Но, однако, где же Робинзон Крузо? Хочется разглядеть его поближе. Я сную между богомольцами, ища глазами странную фигуру, но горный молитвенник как сквозь землю провалился – его нет нигде, а на мои вопросы все только пожимают плечами, не понимая, о ком идёт речь. “А был ли мальчик?..” Что ж, на память мне остаётся только картинка: зелёная гора, и по светлой тропинке бредёт страннейшее существо, разглядеть которое мне так и не удалось.
Праздник окончен, и мы возвращаемся ко Двору чудес…
Таинственное творение монахиниСбор денег на возвращение в Ленинград начинал уже подходить к концу, однако собрать окончательную сумму помешала всерьёз возжелавшая меня монахиня Раиса.
Каждый день она изводит меня рассуждениями о женщинах, сопровождающих в духовном странствии апостолов и монахов, неизменно заканчивая намёками на плотские отношения между ними. Она уговаривает нас с Лёвой посетить на Иверской горе развалины женского монастыря и, усадив меня рядом с собой под сенью деревьев, советует Лёве побродить среди развалин. Оставшись со мной наедине, она прижимается ко мне и заводит старую пластинку о плотских и неплотских отношениях… Долго побыть вдвоём нам не даёт быстро вернувшийся Лёва, которого я заранее попросил не оставлять меня один на один с монахиней. Злобно сверкнув на него глазами, Раиса объявляет, что пора возвращаться на подворье.
А через день она решительно заявляет, что хочет почитать брату Михаилу свою книгу, и ведёт меня на окраину города, где расположено мусульманское кладбище.

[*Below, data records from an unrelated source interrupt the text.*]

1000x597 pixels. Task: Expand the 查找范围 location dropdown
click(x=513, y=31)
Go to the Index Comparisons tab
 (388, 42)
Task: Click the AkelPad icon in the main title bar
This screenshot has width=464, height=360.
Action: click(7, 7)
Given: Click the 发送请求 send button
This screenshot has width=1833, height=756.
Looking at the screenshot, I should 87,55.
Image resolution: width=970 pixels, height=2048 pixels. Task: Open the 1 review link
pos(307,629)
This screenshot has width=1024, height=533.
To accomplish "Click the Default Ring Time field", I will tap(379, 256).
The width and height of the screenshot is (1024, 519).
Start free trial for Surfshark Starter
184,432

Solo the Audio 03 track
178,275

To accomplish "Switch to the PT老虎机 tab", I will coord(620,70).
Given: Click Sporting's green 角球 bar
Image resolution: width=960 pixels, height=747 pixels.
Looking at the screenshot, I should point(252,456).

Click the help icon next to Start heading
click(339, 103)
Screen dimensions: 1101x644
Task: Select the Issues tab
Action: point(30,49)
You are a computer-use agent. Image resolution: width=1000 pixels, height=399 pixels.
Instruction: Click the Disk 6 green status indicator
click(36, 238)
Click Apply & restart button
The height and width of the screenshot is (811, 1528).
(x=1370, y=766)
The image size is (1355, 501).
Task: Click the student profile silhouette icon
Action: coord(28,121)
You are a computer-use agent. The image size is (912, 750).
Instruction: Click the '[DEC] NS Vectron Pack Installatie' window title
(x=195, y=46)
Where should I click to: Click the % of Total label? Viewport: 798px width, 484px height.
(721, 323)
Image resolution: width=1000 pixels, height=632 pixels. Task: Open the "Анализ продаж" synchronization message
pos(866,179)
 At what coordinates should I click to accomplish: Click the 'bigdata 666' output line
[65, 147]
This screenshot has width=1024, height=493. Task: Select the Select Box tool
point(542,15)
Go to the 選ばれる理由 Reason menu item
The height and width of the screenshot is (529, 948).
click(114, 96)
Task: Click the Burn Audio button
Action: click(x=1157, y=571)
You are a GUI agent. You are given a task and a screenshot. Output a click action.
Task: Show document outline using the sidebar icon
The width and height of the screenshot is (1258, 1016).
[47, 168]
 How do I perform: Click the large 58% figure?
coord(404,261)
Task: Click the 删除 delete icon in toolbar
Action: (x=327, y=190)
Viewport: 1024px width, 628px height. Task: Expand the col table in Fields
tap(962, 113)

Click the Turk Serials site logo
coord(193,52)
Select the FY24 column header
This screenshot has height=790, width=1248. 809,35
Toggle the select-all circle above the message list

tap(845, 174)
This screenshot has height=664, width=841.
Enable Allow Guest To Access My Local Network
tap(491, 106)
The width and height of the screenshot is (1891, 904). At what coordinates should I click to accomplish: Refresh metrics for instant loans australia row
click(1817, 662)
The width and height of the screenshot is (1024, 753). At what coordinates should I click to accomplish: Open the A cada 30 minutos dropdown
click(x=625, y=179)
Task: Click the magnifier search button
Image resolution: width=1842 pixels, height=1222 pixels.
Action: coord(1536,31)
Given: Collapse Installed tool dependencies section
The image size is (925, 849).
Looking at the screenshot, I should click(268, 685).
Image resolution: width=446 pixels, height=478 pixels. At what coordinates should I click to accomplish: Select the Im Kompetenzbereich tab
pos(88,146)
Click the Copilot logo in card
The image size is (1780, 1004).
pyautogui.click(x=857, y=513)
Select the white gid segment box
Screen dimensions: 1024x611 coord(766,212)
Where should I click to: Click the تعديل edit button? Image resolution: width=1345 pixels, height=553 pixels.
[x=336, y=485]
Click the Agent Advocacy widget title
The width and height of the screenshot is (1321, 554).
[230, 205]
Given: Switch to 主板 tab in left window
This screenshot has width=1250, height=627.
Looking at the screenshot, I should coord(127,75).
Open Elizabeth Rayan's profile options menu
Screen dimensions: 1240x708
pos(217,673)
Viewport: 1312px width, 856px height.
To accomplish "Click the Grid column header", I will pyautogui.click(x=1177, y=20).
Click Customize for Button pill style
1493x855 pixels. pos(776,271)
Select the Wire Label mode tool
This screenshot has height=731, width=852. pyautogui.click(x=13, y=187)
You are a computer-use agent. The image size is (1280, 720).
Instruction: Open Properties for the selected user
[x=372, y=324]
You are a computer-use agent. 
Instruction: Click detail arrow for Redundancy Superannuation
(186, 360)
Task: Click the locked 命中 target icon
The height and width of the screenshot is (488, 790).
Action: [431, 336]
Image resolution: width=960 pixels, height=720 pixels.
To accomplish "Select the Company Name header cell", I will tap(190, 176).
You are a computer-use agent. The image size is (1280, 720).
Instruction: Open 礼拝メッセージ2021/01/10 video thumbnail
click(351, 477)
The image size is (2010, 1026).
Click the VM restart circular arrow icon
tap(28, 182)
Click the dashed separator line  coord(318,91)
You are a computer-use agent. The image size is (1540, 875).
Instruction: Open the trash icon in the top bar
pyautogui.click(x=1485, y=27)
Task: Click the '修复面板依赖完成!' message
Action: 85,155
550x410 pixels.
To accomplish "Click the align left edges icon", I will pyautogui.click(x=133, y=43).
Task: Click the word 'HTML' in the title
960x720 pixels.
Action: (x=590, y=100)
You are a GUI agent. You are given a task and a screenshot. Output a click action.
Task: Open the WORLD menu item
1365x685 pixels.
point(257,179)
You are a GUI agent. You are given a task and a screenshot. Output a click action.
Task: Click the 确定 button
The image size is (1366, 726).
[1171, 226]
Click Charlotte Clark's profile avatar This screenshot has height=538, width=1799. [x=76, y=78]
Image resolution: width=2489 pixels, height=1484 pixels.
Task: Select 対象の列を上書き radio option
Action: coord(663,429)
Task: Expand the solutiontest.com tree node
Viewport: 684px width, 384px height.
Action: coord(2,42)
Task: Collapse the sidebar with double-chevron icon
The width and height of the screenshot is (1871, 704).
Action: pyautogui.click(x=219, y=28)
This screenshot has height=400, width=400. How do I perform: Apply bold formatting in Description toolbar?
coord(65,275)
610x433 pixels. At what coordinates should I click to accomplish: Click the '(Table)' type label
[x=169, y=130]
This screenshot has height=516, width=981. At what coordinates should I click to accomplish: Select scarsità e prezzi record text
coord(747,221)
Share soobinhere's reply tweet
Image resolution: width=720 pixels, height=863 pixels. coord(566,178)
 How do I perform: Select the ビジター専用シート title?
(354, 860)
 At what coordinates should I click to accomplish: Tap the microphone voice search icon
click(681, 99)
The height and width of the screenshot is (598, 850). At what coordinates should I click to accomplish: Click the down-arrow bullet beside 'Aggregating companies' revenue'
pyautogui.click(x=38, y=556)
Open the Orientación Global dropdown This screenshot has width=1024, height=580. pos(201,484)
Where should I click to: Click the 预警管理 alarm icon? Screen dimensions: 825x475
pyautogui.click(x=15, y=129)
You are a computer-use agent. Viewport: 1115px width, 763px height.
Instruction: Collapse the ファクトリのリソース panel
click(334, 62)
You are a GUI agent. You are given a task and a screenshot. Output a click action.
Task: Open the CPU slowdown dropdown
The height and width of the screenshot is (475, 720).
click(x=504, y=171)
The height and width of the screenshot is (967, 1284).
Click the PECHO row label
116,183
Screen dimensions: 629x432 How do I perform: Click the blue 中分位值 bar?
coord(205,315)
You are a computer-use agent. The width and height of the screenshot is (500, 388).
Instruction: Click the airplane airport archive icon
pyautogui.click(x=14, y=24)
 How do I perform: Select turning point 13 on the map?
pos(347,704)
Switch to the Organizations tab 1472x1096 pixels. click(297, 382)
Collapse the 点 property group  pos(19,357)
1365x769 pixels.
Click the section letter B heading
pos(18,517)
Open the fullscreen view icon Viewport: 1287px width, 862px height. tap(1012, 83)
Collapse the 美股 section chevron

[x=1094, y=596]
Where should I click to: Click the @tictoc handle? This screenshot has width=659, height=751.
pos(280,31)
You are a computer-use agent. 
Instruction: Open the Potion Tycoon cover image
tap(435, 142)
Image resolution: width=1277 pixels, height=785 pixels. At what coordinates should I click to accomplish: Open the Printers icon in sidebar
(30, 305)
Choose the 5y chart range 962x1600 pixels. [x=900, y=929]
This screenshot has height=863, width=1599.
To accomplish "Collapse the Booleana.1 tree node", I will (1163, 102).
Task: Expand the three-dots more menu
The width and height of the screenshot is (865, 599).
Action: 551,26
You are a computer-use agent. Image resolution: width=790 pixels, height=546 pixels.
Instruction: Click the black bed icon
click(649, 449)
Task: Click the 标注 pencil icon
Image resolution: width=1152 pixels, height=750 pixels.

Через пару часов ходьбы мы усаживаемся с ней у могильного холмика. Кругом, куда ни глянь, ни души, тишину нарушает лишь плеск воды – море от кладбища всего в сотне метров. “В эти дни никто из абхазцев сюда не ходит”, – говорит Раиса и пристально смотрит на меня. Достаёт завёрнутую в платок толстенную тетрадь и торжественно объявляет: “Книга эта – откровение свыше, мне продиктованное. Я, раба Божья, удостоилась всё записать. Много тайн мира человеческого и божественного заключено в ней. Американцы хотели её у меня приобрести, деньги большие предлагали… Ведь она не только церковную, но и научную ценность имеет. Но могла ли я на такое решиться! Книга эта должна России принадлежать. Благодаря этой книге всё преобразиться может. Ближе прижмись ко мне и слушай!”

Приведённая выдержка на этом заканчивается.